▶ [Gegebene Aufgabe] Gib den Abschnitt vom Anfang der Zeilen bis einschließlich der Zeile mit "Customize Quick Access" erneut aus und ersetze darin "GUI agent" durch "interface agent". Alles andere bleibt unverändert.

▶ [Zeilen zur Aufgabe]
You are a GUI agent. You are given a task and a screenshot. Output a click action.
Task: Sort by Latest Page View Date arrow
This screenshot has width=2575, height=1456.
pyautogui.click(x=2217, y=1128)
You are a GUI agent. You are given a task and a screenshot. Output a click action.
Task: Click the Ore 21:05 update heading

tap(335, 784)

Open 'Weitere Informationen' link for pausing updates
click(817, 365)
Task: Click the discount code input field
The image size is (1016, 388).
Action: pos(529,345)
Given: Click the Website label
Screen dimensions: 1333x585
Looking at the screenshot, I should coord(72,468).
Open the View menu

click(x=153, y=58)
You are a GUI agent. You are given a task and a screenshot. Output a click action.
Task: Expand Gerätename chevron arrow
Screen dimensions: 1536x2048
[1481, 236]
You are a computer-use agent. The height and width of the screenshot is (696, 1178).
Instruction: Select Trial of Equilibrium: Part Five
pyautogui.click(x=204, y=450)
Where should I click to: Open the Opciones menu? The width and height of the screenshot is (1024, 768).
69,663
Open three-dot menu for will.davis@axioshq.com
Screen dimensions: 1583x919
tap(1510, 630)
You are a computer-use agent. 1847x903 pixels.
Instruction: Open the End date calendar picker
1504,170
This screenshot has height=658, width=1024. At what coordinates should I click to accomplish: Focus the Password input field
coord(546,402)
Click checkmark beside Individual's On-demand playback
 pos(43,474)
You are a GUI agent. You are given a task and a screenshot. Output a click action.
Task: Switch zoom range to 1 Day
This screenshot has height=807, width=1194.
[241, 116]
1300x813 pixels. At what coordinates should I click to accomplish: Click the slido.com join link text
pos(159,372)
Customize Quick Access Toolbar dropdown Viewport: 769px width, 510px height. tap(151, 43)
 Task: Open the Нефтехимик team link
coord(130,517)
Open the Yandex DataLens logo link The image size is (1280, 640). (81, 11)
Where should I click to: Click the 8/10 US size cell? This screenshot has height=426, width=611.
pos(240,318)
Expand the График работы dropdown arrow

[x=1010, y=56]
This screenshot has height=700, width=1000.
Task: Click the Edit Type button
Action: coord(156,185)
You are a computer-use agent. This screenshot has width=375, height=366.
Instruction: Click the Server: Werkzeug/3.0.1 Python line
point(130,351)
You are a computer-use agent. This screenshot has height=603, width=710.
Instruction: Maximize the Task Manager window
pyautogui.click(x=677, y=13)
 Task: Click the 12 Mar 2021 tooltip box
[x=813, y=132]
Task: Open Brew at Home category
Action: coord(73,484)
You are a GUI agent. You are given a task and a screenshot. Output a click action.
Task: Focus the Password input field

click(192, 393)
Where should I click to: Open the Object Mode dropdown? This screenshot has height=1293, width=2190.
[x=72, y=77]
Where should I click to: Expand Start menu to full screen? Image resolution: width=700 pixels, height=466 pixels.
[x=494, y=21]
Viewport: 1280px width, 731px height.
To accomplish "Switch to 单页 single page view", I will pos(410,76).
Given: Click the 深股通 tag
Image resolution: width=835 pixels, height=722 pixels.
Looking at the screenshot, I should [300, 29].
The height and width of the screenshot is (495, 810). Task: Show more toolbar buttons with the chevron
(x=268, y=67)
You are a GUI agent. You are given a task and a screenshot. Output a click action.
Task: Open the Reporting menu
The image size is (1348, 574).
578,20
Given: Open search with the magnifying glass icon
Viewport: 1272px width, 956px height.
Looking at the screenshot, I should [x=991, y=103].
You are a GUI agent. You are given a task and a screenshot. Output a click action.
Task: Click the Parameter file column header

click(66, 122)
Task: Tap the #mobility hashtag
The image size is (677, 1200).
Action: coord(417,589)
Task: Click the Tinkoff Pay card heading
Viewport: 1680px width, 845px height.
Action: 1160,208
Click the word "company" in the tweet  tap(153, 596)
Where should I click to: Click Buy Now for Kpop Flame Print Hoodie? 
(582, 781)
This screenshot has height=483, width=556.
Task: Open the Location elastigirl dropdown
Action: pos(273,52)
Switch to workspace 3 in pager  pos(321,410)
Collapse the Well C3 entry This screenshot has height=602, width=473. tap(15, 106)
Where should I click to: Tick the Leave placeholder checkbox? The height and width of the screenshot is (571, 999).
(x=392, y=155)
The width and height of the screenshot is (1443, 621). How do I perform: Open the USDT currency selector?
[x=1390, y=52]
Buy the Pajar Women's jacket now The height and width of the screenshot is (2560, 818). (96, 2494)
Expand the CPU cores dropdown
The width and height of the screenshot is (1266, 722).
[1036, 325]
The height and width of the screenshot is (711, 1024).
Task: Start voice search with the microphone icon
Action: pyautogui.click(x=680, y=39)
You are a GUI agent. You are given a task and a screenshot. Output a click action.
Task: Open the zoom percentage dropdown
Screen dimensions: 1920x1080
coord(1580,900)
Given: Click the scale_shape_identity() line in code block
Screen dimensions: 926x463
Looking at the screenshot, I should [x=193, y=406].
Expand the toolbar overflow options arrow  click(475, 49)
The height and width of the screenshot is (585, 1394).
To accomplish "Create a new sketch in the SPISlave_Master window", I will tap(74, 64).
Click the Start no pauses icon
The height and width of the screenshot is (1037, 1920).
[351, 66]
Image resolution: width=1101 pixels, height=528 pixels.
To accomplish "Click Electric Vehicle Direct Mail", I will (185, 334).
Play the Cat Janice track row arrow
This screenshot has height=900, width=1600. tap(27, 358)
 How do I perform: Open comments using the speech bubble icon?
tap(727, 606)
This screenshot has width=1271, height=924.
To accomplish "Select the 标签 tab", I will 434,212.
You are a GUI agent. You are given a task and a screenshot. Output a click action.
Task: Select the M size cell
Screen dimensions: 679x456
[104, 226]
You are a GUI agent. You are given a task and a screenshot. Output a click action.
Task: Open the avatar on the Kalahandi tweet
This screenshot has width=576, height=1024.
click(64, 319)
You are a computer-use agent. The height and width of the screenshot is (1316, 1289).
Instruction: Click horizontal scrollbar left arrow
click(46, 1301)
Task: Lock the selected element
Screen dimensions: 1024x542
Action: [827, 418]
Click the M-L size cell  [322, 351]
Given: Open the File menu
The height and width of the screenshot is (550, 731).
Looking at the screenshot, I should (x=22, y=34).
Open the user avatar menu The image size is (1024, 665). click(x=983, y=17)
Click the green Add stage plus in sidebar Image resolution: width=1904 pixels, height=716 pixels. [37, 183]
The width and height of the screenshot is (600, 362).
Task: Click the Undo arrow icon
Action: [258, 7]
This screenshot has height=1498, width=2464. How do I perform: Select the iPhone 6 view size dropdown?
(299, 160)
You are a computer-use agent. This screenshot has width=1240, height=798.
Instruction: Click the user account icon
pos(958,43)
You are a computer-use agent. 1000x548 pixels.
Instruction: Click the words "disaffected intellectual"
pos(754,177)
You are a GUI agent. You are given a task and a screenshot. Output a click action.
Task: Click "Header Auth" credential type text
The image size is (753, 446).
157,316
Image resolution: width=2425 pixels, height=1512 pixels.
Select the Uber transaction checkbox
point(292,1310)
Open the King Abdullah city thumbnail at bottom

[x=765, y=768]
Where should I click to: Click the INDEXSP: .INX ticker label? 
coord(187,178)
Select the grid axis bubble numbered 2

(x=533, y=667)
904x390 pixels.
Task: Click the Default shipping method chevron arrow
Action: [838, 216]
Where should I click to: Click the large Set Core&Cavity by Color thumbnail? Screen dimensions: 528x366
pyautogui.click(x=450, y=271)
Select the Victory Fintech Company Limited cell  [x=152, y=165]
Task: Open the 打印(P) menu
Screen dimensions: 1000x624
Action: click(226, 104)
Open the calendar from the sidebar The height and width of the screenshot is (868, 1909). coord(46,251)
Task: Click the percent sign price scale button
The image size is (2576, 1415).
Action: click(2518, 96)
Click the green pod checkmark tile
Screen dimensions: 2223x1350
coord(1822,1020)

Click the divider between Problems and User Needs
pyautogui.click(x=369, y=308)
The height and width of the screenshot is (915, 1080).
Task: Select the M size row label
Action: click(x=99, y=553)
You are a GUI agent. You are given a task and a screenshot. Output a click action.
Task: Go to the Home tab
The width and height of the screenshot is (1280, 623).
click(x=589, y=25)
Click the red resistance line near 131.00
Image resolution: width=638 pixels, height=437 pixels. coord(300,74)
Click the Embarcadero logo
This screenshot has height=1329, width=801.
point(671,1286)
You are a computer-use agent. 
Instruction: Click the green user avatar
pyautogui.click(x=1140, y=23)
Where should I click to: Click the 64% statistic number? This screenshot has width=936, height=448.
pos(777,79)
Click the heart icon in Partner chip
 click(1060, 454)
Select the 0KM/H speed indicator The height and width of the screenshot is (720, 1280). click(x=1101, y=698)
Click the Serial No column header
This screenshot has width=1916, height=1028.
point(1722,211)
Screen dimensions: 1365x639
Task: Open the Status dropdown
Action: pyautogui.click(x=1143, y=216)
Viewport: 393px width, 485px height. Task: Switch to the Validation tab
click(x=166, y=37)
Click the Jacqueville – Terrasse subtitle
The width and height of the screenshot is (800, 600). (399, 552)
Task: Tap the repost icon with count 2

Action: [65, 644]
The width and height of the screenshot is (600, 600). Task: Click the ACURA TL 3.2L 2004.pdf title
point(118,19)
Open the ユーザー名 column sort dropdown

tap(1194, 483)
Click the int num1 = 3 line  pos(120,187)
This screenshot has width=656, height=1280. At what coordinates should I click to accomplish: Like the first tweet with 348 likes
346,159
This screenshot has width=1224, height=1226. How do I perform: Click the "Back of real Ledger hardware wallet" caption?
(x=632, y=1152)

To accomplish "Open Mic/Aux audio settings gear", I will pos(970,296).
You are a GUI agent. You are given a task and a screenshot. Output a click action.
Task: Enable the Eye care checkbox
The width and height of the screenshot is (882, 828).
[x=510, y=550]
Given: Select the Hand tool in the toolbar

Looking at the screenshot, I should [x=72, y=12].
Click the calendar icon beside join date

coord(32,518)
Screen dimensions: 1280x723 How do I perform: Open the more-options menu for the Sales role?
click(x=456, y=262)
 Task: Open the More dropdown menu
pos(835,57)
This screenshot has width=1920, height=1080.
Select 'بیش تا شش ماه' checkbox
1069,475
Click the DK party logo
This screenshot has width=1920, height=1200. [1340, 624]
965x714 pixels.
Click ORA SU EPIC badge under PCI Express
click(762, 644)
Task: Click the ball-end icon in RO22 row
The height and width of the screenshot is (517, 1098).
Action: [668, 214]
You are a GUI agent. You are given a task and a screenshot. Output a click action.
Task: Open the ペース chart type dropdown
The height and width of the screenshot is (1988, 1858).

▶ [Vollständige Ausgabe]
You are a interface agent. You are given a task and a screenshot. Output a click action.
Task: Sort by Latest Page View Date arrow
This screenshot has width=2575, height=1456.
pyautogui.click(x=2217, y=1128)
You are a interface agent. You are given a task and a screenshot. Output a click action.
Task: Click the Ore 21:05 update heading

tap(335, 784)

Open 'Weitere Informationen' link for pausing updates
click(817, 365)
Task: Click the discount code input field
The image size is (1016, 388).
Action: pos(529,345)
Given: Click the Website label
Screen dimensions: 1333x585
Looking at the screenshot, I should coord(72,468).
Open the View menu

click(x=153, y=58)
You are a interface agent. You are given a task and a screenshot. Output a click action.
Task: Expand Gerätename chevron arrow
Screen dimensions: 1536x2048
[1481, 236]
You are a computer-use agent. The height and width of the screenshot is (696, 1178).
Instruction: Select Trial of Equilibrium: Part Five
pyautogui.click(x=204, y=450)
Where should I click to: Open the Opciones menu? The width and height of the screenshot is (1024, 768).
69,663
Open three-dot menu for will.davis@axioshq.com
Screen dimensions: 1583x919
tap(1510, 630)
You are a computer-use agent. 1847x903 pixels.
Instruction: Open the End date calendar picker
1504,170
This screenshot has height=658, width=1024. At what coordinates should I click to accomplish: Focus the Password input field
coord(546,402)
Click checkmark beside Individual's On-demand playback
 pos(43,474)
You are a interface agent. You are given a task and a screenshot. Output a click action.
Task: Switch zoom range to 1 Day
This screenshot has height=807, width=1194.
[241, 116]
1300x813 pixels. At what coordinates should I click to accomplish: Click the slido.com join link text
pos(159,372)
Customize Quick Access Toolbar dropdown Viewport: 769px width, 510px height. tap(151, 43)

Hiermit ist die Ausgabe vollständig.